---------- Document excerpt

I read a study a while back that showed biochar can help the survival of mycorhizae by adding spaces for it to exhist that nematodes could not fed in. Biochar has also been used in some soils to increase CEC. I was watching a Marai video where Ryan basically pooh-pooed biochar but was very vauge about why. I couldnt help but wonder if there may be a place in bonsai soil for biochar. Perhaps to preserve mycorhizae in nematode treated pots or as a poor man’s akadama supliment?
Has anyone successfuly used biochar or found that there is a major failing in it for bonsai soil application?
I’ve started incorporating small amounts of horticultural charcoal into my soil mix (generally a pumice/lava/akadama base). I haven’t been using it long enough to determine if there’s any noticeable difference. However, what I’ve read about it suggests to me that it can serve as component that can further enhance the cec (ability of the soil to hold onto nutrients), while holding up better than other organic components like bark, which used to be widely used as a component.

--------------------

Copy the bonsai soil discussion above from "I’ve started incorporating" to "as a component.", replacing "horticultural charcoal" with "activated charcoal".

---------- Extracted data

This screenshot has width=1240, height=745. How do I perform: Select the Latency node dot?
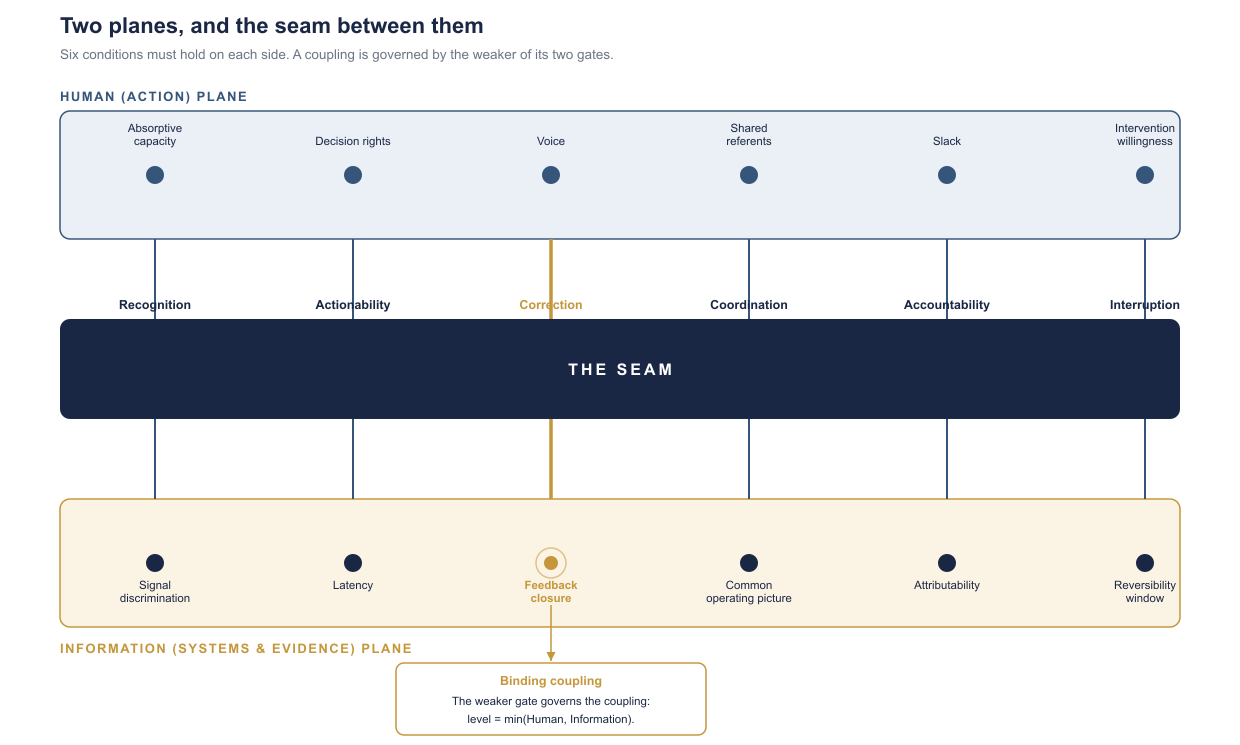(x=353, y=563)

--------------------
---------- Extracted data

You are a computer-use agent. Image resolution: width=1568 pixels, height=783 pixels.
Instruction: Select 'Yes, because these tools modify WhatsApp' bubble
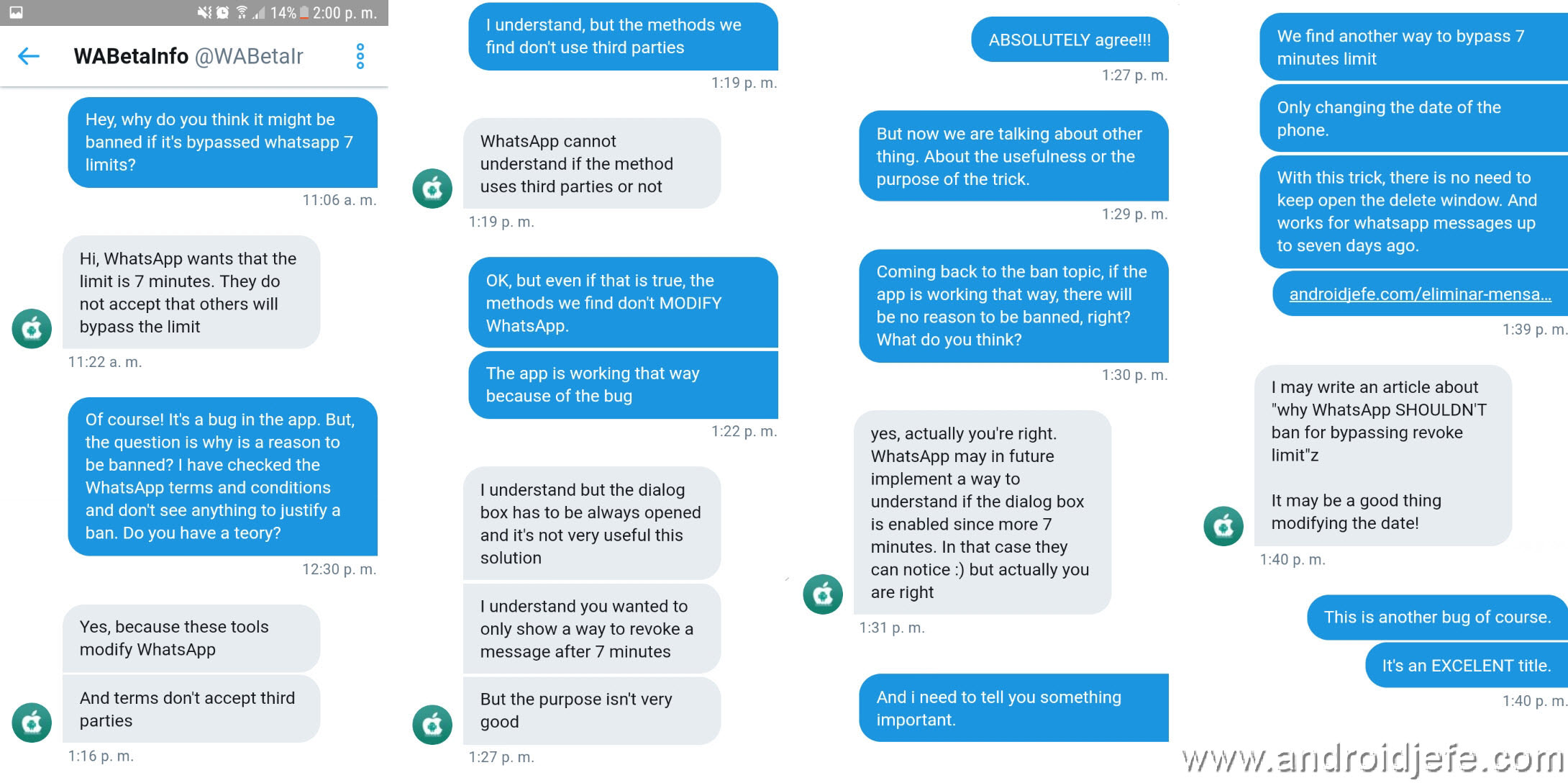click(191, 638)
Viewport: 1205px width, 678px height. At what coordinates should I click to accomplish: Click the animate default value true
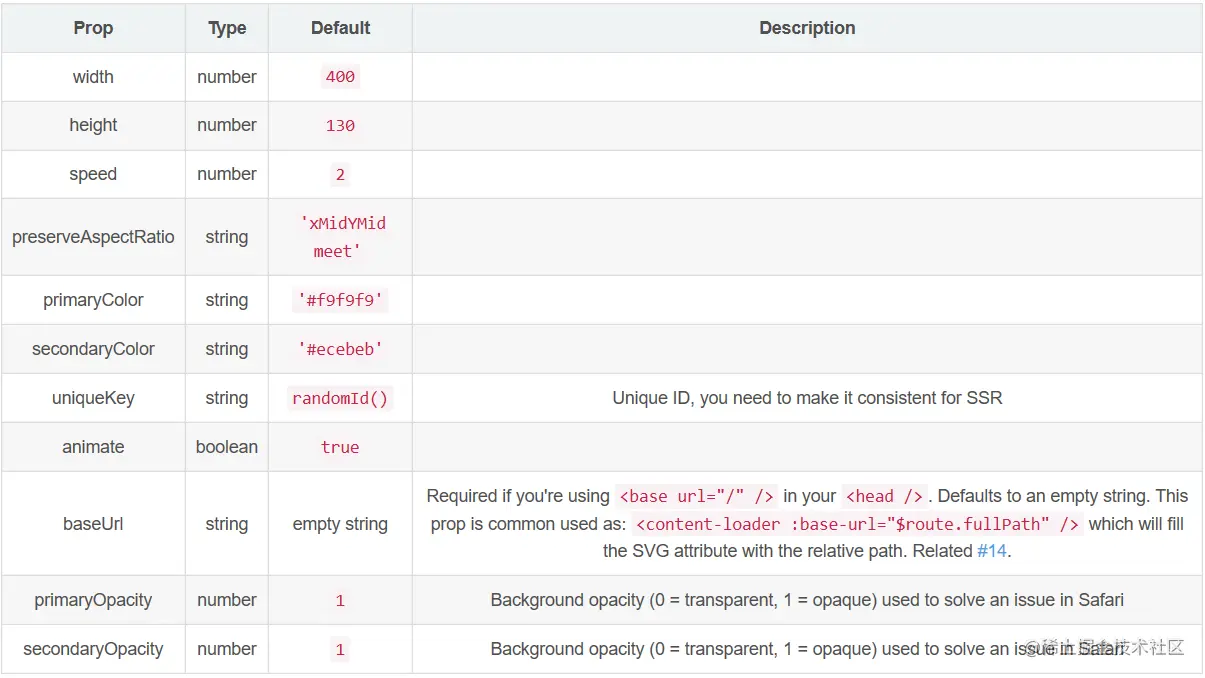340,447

--------------------

> _Response to this exercise_:
I’ve started incorporating small amounts of activated charcoal into my soil mix (generally a pumice/lava/akadama base). I haven’t been using it long enough to determine if there’s any noticeable difference. However, what I’ve read about it suggests to me that it can serve as component that can further enhance the cec (ability of the soil to hold onto nutrients), while holding up better than other organic components like bark, which used to be widely used as a component.